The truth is that Obamacare cannot be improved. It can only be repealed. It was passed as "comprehensive legislation," and it must be repealed comprehensively.

The vast majority of Americans recognize this. Rasmussen's latest survey of likely voters shows Americans favoring repeal by the overwhelming tally of 60 to 36 percent. This 24-point margin is Rasmussen's 2nd-highest in the 21 polls it has conducted in the five months since passage, despite, as Politico puts it, "the White House's all-out communications effort" in the interim – much of it at taxpayer expense.

Politico reports that White House allies' "confidential presentation" (it was leaked to Politico "by a source on the call" on which it was outlined) "concedes that groups typically supportive of Democratic causes," including those under 40, "have not been won over by the plan." Indeed, Rasmussen's latest survey shows that voters in their 30s favor repeal by a 37-point margin (67 to 30 percent), while those voters in their 30s who feel "strongly" (either way) support repeal by the tally of 61 to 17 percent.

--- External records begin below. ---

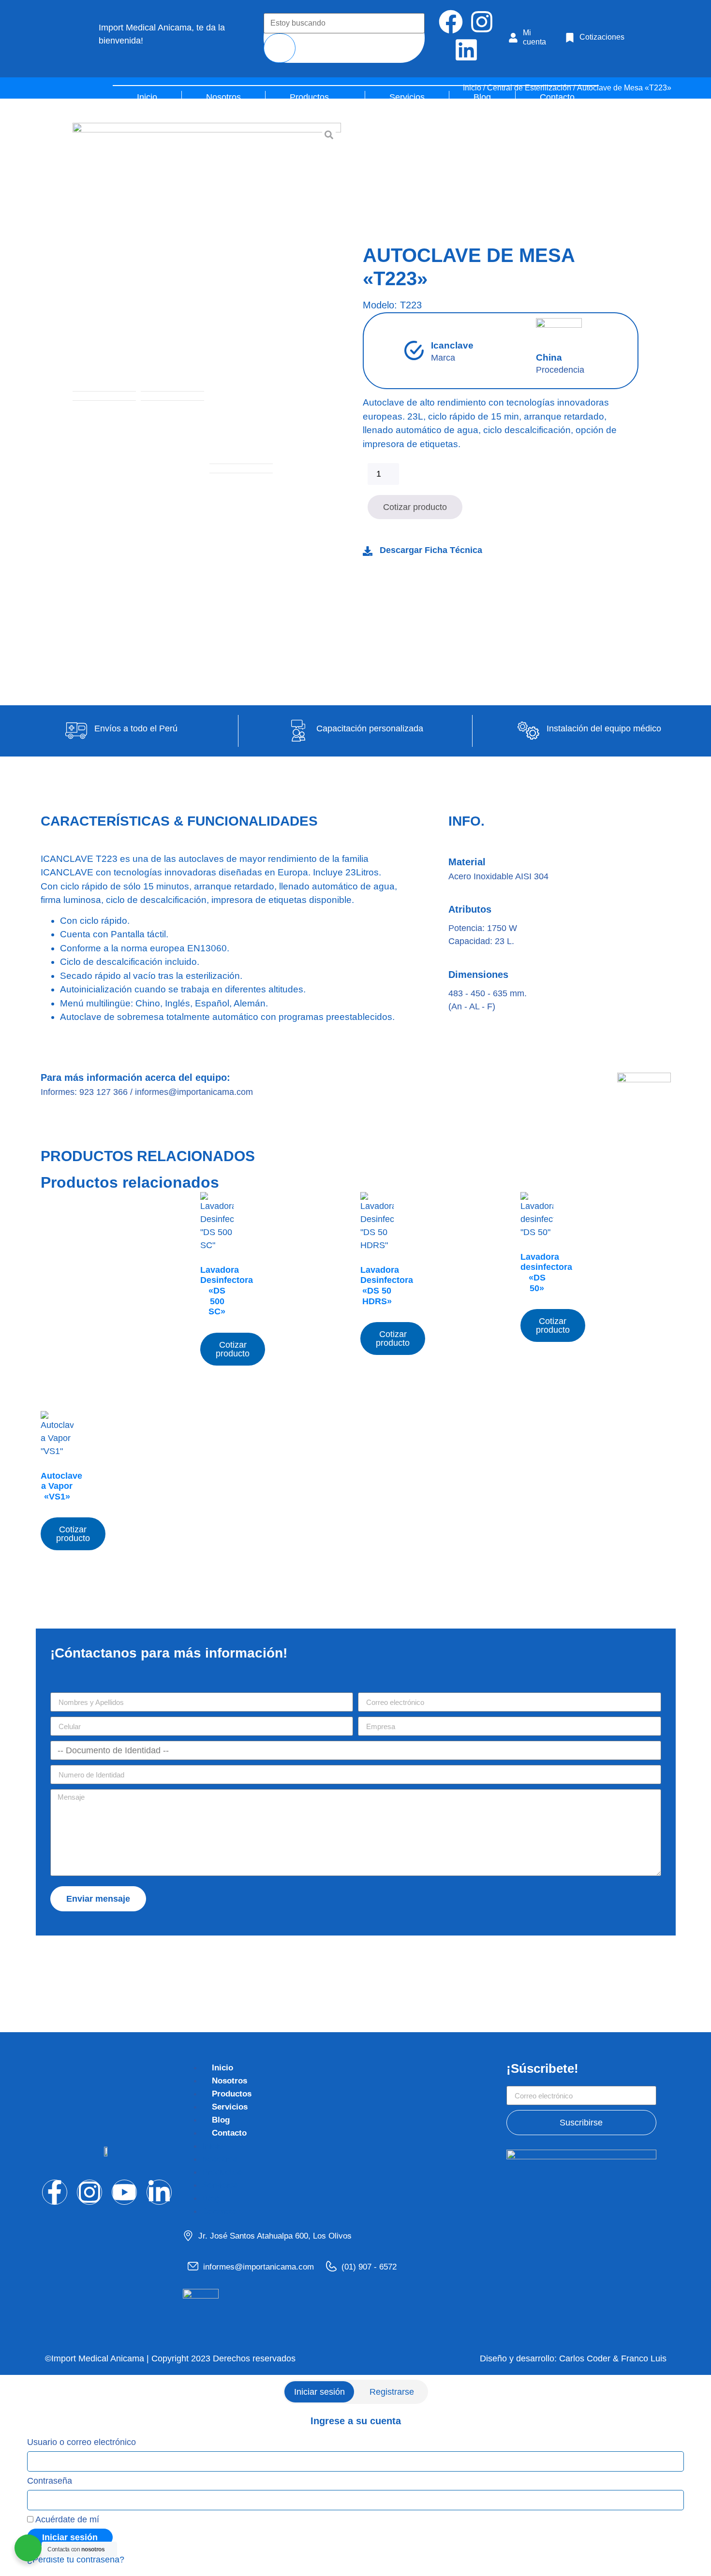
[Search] (280, 48)
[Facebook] (451, 22)
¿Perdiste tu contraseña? (75, 2559)
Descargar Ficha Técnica (431, 550)
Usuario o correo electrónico (81, 2442)
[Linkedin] (466, 50)
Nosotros (229, 2080)
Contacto (229, 2133)
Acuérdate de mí (66, 2519)
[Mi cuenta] (513, 38)
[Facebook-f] (54, 2192)
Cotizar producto (415, 507)
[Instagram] (482, 22)
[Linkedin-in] (159, 2192)
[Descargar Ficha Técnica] (367, 551)
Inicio (222, 2067)
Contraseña (49, 2480)
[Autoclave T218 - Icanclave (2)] (207, 257)
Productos (232, 2093)
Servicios (230, 2106)
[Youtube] (124, 2192)
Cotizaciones (601, 37)
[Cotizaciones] (570, 38)
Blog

Perhaps most tellingly, Politico writes that the presentation's "final page of 'Don'ts' counsels against claiming 'the law will reduce costs and deficit.'" Instead, the presentation advises, "Keep claims small and credible"; "don’t overpromise or 'spin' what the law delivers." Thus, the administration’s central claim from the start – made ad nauseam by everyone from President Obama on down – that Obamacare would somehow reduce health care costs, is apparently just "spin." (This, of course, was recognized by a great many Americans all along.) And now, a $2.5 trillion law that's longer than War and Peace must, incredibly, be defended on the basis of claims that are "small and credible."

Highlighting the striking degree to which the administration is on the defensive five months after passage and two months before the midterms, the presentation says, "People can be moved from initial skepticism and support for repeal of the law to favorable feelings and resisting repeal." Enthusiastic or clear support is apparently no longer even on the table, and even White House allies now explicitly recognize repeal as a very real possibility.